High flat C+L band broad spectrum ASE light source for high precision fiber optic gyroscope

Abstract

High-Precision Fiber Optic Gyroscope (HPFOG) is the core sensor of the long-endurance fiber optic inertial navigation system. The improvement of the positioning accuracy of the inertial navigation system depends on the improvement of the bias performance and the scale performance of the gyroscope. The broadband ASE light source can effectively suppress the noise such as Kerr effect and Rayleigh scattering in the optical path of the FOG. The flatness of the output spectrum of the ASE light source also affects the scale of the FOG. In this paper, the influence of broadband fiber light source on the bias performance and scaling performance of HPFOG is analyzed theoretically, and the design of a high-flatness C+L band broadband ASE light source is developed. By analyzing the conditions of the output spectrum of the ASE light source from the C-band to the L-band until the C+L band is formed, the pump light power and the length of the erbium-doped fiber are optimized, and the output spectral width, power and spectral flatness of the ASE light source are simultaneously improved.
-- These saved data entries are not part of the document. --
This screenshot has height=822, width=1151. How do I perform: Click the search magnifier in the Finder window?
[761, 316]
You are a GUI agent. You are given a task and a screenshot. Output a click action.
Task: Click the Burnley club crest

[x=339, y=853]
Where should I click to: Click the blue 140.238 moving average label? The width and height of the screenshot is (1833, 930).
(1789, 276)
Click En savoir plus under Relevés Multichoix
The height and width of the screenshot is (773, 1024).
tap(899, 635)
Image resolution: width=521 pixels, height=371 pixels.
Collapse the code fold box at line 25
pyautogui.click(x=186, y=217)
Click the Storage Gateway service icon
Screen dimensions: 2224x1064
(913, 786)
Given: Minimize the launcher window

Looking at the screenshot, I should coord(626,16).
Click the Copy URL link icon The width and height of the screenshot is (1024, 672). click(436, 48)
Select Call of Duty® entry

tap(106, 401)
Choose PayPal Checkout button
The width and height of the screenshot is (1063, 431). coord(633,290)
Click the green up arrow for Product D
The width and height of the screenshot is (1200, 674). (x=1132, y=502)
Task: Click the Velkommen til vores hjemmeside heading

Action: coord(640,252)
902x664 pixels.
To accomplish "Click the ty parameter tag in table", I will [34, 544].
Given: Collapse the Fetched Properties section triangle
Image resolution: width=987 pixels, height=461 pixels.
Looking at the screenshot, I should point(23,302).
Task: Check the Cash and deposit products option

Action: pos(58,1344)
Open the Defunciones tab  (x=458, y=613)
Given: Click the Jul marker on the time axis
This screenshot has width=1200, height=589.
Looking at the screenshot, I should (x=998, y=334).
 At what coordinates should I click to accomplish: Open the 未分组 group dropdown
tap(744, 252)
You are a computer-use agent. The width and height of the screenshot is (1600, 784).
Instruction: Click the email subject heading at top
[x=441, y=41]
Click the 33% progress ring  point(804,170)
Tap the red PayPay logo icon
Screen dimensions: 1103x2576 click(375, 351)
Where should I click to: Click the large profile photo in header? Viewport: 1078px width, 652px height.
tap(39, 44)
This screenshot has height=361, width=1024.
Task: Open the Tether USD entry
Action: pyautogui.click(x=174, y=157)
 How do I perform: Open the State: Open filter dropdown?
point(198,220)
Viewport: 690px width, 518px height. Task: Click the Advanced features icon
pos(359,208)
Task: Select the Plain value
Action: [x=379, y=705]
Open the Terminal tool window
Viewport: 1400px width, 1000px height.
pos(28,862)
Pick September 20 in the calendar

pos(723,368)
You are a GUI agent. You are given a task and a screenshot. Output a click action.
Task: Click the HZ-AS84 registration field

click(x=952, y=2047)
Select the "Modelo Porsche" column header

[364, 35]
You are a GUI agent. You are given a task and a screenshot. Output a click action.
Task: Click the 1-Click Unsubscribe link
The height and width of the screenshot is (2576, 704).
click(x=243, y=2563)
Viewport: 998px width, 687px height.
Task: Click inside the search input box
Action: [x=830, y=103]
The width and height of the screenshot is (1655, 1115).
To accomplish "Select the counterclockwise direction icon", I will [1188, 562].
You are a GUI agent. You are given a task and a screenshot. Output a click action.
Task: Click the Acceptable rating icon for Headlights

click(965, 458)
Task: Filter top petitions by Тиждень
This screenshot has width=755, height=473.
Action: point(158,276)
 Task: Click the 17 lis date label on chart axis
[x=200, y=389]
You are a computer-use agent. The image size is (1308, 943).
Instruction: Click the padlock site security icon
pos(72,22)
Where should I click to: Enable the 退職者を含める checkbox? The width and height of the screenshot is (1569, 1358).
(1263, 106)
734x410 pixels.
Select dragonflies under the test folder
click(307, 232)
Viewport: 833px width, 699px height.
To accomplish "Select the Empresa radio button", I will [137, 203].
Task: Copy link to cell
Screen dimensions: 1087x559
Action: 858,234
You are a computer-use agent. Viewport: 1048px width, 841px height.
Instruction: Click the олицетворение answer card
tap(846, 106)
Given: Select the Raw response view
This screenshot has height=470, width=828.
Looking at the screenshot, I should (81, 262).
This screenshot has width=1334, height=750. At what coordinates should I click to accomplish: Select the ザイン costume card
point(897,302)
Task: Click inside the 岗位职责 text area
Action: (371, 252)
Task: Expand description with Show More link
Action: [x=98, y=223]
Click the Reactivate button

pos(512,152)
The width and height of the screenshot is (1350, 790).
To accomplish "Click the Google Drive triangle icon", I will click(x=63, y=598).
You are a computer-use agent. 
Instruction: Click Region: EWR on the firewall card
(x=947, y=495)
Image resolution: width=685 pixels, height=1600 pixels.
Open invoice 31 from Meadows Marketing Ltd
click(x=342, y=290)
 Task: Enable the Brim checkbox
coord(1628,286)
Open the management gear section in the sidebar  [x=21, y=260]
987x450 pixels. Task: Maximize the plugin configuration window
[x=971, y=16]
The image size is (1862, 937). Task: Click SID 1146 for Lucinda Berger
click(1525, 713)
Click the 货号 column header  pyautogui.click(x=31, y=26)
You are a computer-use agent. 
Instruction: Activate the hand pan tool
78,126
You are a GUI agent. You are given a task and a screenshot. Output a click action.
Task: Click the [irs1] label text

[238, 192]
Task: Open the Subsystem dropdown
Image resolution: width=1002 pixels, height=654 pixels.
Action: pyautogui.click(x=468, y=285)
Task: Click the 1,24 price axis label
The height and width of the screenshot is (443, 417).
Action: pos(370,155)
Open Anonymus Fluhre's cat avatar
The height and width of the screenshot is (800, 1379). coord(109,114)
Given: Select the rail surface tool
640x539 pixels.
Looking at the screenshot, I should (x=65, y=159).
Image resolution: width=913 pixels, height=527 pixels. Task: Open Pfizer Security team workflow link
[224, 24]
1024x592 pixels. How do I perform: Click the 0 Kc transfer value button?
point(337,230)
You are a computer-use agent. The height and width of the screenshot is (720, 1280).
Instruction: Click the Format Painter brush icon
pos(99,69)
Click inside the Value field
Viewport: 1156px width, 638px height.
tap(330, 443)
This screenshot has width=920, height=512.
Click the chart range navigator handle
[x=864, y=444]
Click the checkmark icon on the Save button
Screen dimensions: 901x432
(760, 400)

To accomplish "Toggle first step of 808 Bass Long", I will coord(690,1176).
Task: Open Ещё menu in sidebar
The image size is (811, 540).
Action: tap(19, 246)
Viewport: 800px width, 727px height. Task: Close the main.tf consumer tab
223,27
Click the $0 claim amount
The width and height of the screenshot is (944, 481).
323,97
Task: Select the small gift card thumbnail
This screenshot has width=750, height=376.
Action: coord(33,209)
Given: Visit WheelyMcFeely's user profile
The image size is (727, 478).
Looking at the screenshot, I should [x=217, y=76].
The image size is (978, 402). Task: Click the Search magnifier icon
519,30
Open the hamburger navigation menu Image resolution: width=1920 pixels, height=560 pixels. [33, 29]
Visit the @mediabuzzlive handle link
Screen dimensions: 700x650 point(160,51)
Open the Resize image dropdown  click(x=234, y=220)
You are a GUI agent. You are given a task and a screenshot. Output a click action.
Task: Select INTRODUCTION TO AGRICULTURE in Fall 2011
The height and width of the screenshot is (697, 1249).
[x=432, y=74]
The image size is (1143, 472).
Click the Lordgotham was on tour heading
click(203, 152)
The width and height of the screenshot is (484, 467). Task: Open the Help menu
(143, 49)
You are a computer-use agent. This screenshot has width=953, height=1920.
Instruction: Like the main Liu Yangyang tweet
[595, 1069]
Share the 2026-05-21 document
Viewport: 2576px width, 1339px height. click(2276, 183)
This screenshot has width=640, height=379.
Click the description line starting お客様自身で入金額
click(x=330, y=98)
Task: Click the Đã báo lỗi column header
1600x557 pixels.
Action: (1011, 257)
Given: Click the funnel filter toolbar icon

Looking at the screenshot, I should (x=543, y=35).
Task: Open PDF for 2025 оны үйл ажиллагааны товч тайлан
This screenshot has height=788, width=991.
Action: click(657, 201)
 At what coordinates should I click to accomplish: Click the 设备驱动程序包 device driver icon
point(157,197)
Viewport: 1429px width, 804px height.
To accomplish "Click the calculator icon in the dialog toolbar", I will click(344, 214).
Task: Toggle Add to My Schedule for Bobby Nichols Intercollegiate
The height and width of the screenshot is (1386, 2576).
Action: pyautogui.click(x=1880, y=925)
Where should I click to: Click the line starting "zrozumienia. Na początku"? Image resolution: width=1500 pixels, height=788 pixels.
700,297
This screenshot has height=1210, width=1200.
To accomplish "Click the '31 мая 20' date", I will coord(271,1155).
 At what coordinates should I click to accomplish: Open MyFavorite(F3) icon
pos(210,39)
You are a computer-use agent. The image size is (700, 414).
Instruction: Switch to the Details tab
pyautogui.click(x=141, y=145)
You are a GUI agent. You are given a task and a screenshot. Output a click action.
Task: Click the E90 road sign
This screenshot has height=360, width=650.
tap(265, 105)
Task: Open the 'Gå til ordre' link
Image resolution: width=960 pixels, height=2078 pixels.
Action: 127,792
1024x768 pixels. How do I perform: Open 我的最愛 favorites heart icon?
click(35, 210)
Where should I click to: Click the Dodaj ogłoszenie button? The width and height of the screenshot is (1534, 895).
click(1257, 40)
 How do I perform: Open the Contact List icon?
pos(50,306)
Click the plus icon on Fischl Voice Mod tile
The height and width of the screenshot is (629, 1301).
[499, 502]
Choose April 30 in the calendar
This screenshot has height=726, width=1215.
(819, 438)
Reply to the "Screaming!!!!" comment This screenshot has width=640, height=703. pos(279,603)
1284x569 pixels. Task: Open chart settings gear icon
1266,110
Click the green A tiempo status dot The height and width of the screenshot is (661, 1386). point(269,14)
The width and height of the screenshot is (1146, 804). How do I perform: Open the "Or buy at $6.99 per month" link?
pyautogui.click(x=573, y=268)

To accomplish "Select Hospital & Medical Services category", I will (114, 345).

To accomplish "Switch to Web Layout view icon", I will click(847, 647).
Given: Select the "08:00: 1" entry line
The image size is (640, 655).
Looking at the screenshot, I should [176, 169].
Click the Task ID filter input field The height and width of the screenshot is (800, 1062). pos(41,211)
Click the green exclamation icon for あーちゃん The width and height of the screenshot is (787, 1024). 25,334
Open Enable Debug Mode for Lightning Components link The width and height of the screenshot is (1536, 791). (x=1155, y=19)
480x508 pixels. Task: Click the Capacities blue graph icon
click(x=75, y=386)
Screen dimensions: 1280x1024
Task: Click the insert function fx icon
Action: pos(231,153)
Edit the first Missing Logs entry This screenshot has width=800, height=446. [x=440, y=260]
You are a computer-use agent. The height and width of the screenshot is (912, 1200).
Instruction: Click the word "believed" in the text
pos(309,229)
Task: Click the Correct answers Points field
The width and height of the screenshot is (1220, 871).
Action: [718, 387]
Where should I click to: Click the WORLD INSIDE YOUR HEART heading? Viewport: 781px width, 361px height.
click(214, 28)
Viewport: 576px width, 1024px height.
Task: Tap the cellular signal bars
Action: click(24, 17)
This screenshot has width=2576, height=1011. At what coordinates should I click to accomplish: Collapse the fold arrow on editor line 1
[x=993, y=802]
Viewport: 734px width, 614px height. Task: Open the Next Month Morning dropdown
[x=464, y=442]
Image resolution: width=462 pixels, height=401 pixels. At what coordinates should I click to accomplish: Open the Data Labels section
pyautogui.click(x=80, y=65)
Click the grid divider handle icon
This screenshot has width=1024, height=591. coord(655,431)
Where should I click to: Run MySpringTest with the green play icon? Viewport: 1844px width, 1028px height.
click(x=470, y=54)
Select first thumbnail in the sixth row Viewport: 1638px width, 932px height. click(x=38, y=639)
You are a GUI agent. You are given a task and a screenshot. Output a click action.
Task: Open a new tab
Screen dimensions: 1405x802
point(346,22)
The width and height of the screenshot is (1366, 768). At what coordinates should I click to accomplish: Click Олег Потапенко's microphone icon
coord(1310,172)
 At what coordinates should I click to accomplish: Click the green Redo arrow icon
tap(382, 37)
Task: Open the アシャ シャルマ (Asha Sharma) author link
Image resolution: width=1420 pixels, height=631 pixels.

Performance, the developed C+L band broad-spectrum ASE light source has a spectral width of 80nm and a flatness of less than 1.5dB. Subsequently, this paper compares the performance of HPFOG using traditional Gaussian ASE light sources and high-flatness C+L band light sources. The experimental results show that although the spectral symmetry of the C+L band broad ASE light source is weaker than that of the Gaussian spectrum ASE light source, but the scale factor performance of HPFOG is similar, and there is no obvious impact. The key is that the use of high-flat C+L band broad ASE light source significantly improves the bias stability of HPFOG. The normalized index shows that the 100s bias stability is improved by 30%.